Kristine Stiles, contributor: “Günter Brus, Unruhe nach dem Sturm/Unrest After the Storm” (21er Haus, Museum für zeitgenössische Kunst)
Stiles, a professor of Art, Art History, and Visual Studies, wrote the essay “Günter Brus, Between Who and What,” for this Austrian exhibition catalog about the work of pioneering 60s performance artist Günter Brus. Stiles has also contributed an essay, “Dan Perjovschi’s Stockpile,” in the new book, “Dan Perjovschi: The Book of Notebooks.” (Bucharest: P+4 Publications)
Timothy J. Strauman and Angela Z. Vieth, co-authors: “Self-System Therapy for Depression: Therapist Guide” (Oxford University Press)
Tim Strauman and Angela Vieth of Duke’s Department of Psychology and Neuroscience, have written two companion volumes outlining a new treatment for depression called self-system therapy or SST. Along with co-authors from the University of North Carolina-Greensboro and the University of Wisconsin, their therapist and client guides provide the essentials for therapists to learn how to deliver the treatment effectively and for clients to get the maximum benefit from SST. SST is a motivational approach to treating depression that helps decrease feelings of disappointment and failure and increase feelings of pride and accomplishment, by improving the process of self-regulation.
Kishor Trivedi, co-author: “Reliability and Availability Engineering: Modeling, Analysis, and Applications” (Cambridge University Press)
Do you need to know what technique to use to evaluate the reliability of an engineered system? Trivedi, the Hudson Professor of Electrical and Computer Engineering, draws on examples, case studies and problems to help readers put knowledge into practice. This self-study guide is designed for students, researchers and practitioners in engineering and computer science.
Tuan Vo-Dinh, chapter contributor: “Light Beyond 2015/Luz más allá de 2015” (UNAM)
Biomedical engineering professor Tuan Vo-Dinh has penned the opening chapter of this new book, intended as a reference and chronicle of the U.N. International Year of Light. Tuan’s chapter, “Research in Optics and Photonics: Shaping Human Destiny,” provides an overview of the current status and future potential of research in optics and photonics, light-based technologies that Tuan says will make the 21st century “the century of the photon.”

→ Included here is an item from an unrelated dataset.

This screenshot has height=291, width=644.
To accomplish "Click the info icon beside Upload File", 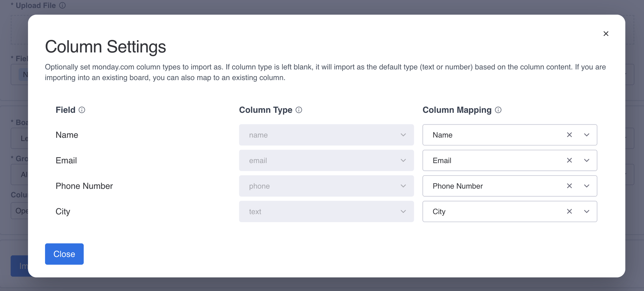I will click(x=62, y=5).

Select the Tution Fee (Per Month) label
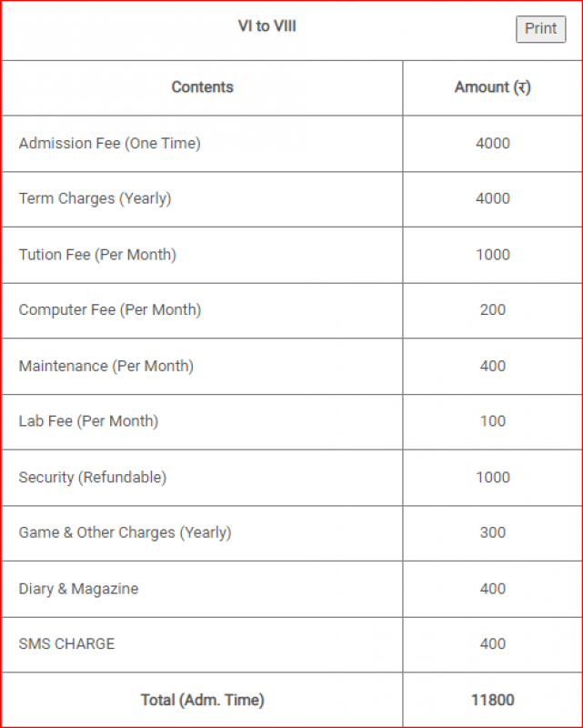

Laceye Warner and Gaston Warner: “From Relief to Empowerment: How Your Church Can Cultivate Sustainable Mission” (Wesley’s Foundery Books)
Divinity Faculty member Laceye Warner and the Rev. Gaston Warner, chief executive officer of a non-profit Christian organization, examine how churches can engage in sustainable mission work. The couple supports the idea that mission flourishes when relationships are characterized by mutuality -- a difficult but important balance to sustain -- and mission work that moves beyond relief to empowerment. According to the book, this opens ways to address systemic forms of oppression and poverty.